In short, Coronation Balanced Plus is intended to be a well-diversified, actively managed growth portfolio suitable for the long-term needs of retirement savers.

Using a retirement annuity to boost tax efficiency

Choosing the right fund is only part of the story. The investment account you use to hold that fund also matters. This is where Retirement Annuities (RAs) come in.

An RA is a personal retirement savings account that allows you to invest for retirement in a tax-efficient way. If you are self-employed or do not belong to an employer retirement fund, an RA may be the main vehicle you use to save for retirement. Even if you already contribute to a pension or provident fund through your employer, an RA can be used to top up your retirement savings and take further advantage of the tax benefits.

The key advantage of an RA is that contributions are generally tax-deductible up to certain limits. This means that by contributing to an RA, you can reduce your taxable income and, in turn, your tax bill. In practical terms, SARS is effectively funding part of your retirement contribution. Inside the RA, your investment grows tax-free on interest, dividends, and capital gains, allowing compounding to work on the full gross return rather than the after-tax remainder.

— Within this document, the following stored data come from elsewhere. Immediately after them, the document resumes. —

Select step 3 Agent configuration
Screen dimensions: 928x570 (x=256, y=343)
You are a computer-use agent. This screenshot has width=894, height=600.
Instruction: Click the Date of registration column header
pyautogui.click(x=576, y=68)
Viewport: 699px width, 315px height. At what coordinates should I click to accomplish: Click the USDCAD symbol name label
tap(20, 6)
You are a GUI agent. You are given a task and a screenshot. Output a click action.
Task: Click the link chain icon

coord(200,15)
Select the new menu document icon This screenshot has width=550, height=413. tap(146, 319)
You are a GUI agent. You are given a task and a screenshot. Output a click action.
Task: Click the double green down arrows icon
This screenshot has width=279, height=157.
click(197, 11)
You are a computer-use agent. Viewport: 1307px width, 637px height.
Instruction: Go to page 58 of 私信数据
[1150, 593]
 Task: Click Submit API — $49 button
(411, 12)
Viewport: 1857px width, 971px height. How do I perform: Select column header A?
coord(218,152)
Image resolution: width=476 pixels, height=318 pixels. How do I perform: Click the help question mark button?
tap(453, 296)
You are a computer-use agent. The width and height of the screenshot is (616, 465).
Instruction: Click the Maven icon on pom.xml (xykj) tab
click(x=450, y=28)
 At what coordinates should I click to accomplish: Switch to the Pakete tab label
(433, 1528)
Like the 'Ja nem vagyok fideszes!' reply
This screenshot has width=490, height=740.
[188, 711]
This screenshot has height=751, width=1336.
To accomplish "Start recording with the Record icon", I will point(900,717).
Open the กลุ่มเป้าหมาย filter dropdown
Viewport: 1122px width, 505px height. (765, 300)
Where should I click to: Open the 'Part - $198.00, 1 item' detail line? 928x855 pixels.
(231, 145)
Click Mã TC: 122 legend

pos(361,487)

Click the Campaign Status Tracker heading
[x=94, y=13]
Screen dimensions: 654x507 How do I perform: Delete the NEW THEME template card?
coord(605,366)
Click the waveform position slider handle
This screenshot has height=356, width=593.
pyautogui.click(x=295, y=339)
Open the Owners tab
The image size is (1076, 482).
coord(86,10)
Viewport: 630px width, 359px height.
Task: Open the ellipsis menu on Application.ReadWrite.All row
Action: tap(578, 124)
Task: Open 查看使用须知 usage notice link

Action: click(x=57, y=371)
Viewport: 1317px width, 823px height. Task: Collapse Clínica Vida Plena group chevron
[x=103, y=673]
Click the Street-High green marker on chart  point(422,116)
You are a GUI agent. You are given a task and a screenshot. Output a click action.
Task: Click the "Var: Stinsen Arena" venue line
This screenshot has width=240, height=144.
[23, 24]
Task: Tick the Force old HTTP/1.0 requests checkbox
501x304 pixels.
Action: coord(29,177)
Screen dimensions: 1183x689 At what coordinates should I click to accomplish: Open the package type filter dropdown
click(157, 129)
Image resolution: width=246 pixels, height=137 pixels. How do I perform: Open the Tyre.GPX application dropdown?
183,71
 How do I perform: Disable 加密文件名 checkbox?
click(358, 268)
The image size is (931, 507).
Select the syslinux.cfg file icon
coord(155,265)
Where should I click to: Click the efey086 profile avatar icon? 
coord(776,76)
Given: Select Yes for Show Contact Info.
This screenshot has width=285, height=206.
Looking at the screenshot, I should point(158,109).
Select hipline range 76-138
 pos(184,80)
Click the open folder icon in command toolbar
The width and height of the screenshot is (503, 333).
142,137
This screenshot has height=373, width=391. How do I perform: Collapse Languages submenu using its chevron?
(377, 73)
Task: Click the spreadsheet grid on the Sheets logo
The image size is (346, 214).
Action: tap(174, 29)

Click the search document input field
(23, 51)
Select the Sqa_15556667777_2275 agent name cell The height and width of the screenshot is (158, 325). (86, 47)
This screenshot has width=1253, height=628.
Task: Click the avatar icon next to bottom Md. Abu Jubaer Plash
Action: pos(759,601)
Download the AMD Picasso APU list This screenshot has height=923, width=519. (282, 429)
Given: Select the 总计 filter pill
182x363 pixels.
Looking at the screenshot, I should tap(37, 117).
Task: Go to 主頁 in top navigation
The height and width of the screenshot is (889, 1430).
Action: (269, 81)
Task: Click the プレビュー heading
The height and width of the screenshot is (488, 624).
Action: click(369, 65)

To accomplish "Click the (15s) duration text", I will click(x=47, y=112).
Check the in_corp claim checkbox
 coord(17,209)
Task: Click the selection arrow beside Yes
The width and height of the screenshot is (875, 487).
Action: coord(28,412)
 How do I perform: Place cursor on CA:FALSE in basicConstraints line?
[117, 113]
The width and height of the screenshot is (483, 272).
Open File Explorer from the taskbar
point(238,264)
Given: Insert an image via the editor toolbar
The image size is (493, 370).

There are trade-offs. Money in an RA is meant for retirement, and access before then is very limited, subject to the two-pot rules and guidelines. The investments underlying an RA must also comply with Regulation 28, which sets maximum exposure levels to different asset classes, including equities and offshore assets. Coronation Balanced Plus is managed within those limits, which makes it a natural fit for an RA.

A simple example can be powerful here. Consider an investor who makes a sizeable RA contribution and compares the tax payable with and without that contribution. Showing the difference in rand terms – the amount of tax saved – helps bring home the point that the tax system is effectively contributing to your retirement pot when you use an RA wisely.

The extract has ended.